Estas fuerzas con que postramos a los ministros de Satanás son dadas por Dios. Este Señor es el que pone nuestros brazos como arco de acero, con cuyo favor fue quebrado el arco de los fuertes, y los flacos ceñidos de fortaleza. Este el que nos da el escudo de la salud, y cuya diestra nos abraza, el que adiestra nuestras manos para la pelea, y nuestros dedos para la batalla. De manera que a solo Dios debemos dar gracias, y reconocernos obligados por la victoria, porque solo podemos conseguirla con su auxilio y defensa. Así lo hizo el Apóstol; pues dice: Demos gracias a Dios, quien nos dio victoria por nuestro Señor Jesucristo. A este mismo Señor predica por Autor de la victoria aquella voz del Apocalipsis que dice: Hecha es la salud, y la virtud, y el Reino de nuestro Dios, y el poder de su Cristo; porque ha sido precipitado el acusador de nuestros hermanos, y ellos le vencieron por la sangre del Cordero. Y el mismo libro testifica la victoria que Cristo Señor nuestro consiguió del mundo y de la carne, donde dice: Estos pelearán con el Cordero, y el Cordero los vencerá. Hasta aquí de la causa y del modo de vencer. 
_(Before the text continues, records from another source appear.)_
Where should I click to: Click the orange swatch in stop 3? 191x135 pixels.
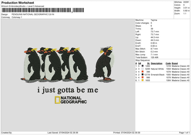tap(142, 72)
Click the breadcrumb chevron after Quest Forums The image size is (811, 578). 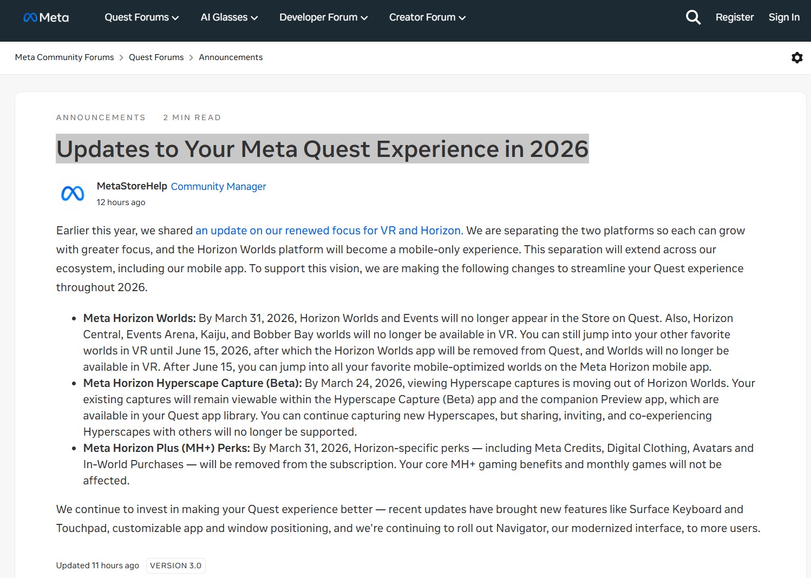191,58
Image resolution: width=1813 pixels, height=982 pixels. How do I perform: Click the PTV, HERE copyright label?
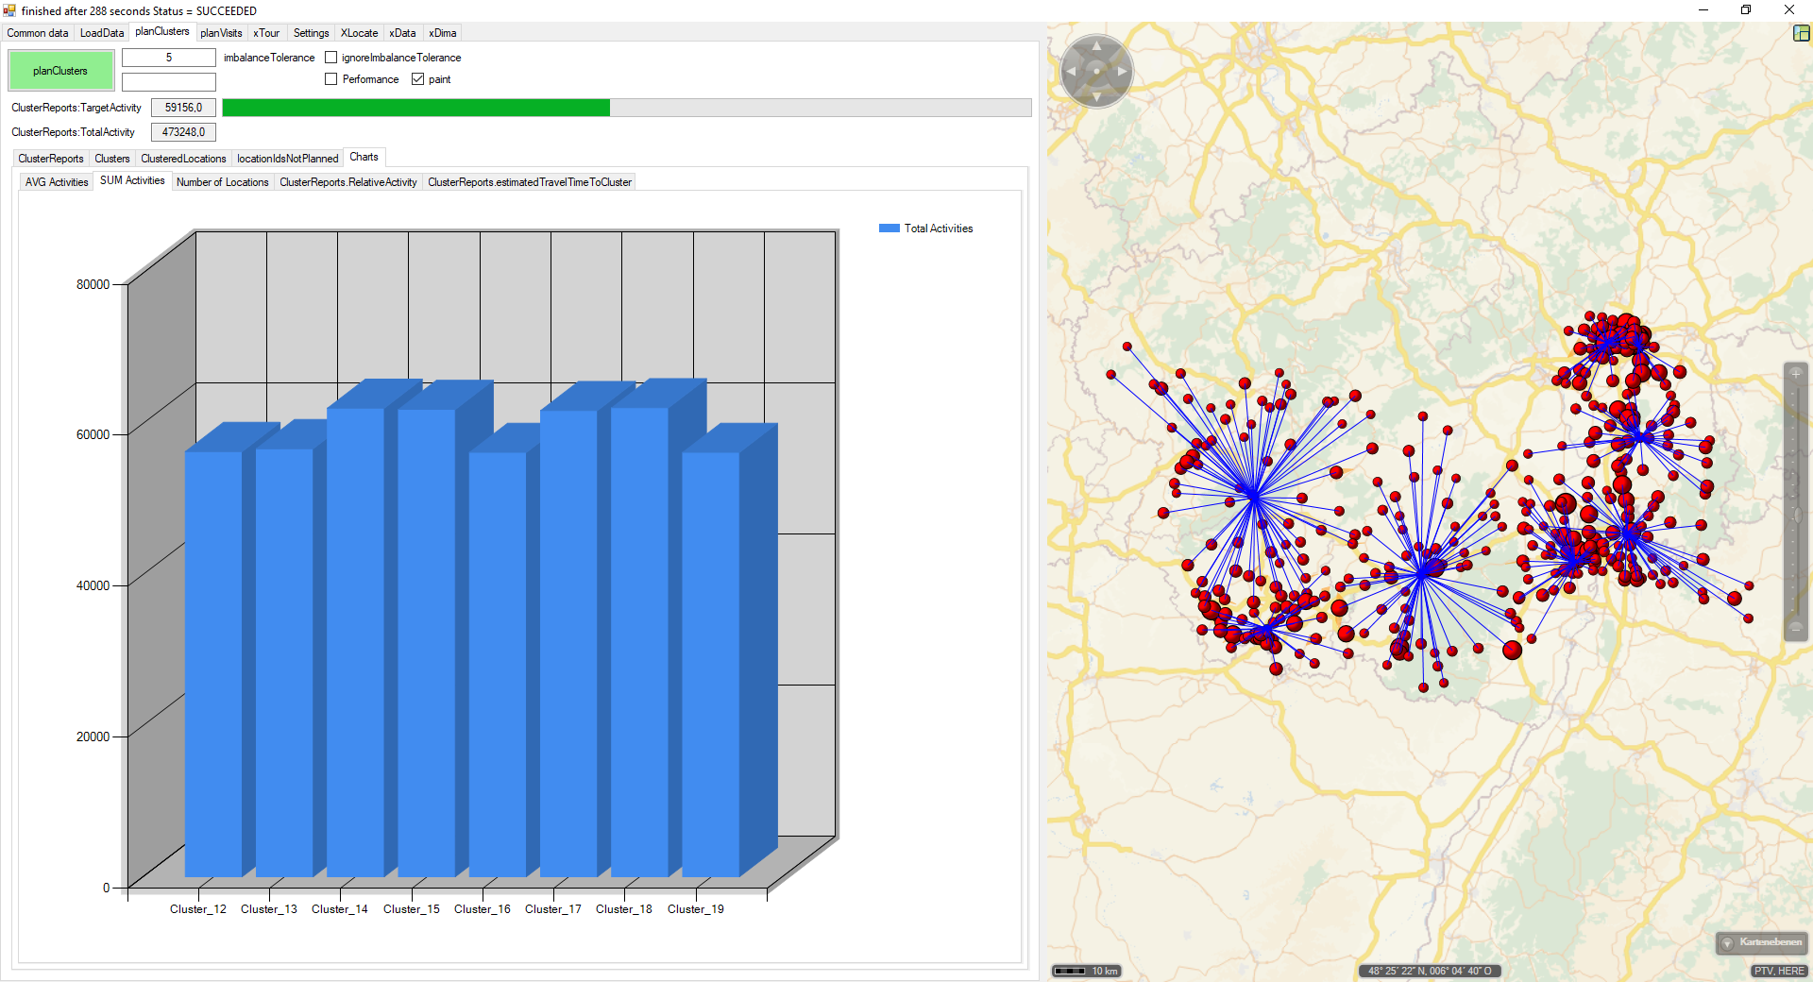click(x=1779, y=971)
Declaradas estas cosas, propondrán los Párrocos al pueblo fiel las coronas que Dios tiene guardadas, y la grandeza de los premios eternos señalados para los vencedores. Para esto tomarán los testimonios del mismo divino Apocalipsis. El que venciere, dice, no recibirá daño de la muerte segunda. Y en otro lugar: El que venciere, será así vestido con vestiduras blancas, y no borraré su nombre del libro de la vida, y confesaré su nombre delante de mi Padre, y delante de sus Ángeles. Y poco después el mismo Dios y Señor nuestro habla de este modo a San Juan: Al que venciere, haré corona en el Templo de Dios, y nunca más saldrá afuera. Además de esto dice: Al que venciere daré asiento conmigo, en mi trono, así como yo vencí y me senté con mi Padre en el trono suyo. Últimamente habiendo manifestado la gloria de los santos, y aquel colmo eterno de bienes de que gozarán en el Cielo, añadió: El que venciere poseerá estas cosas.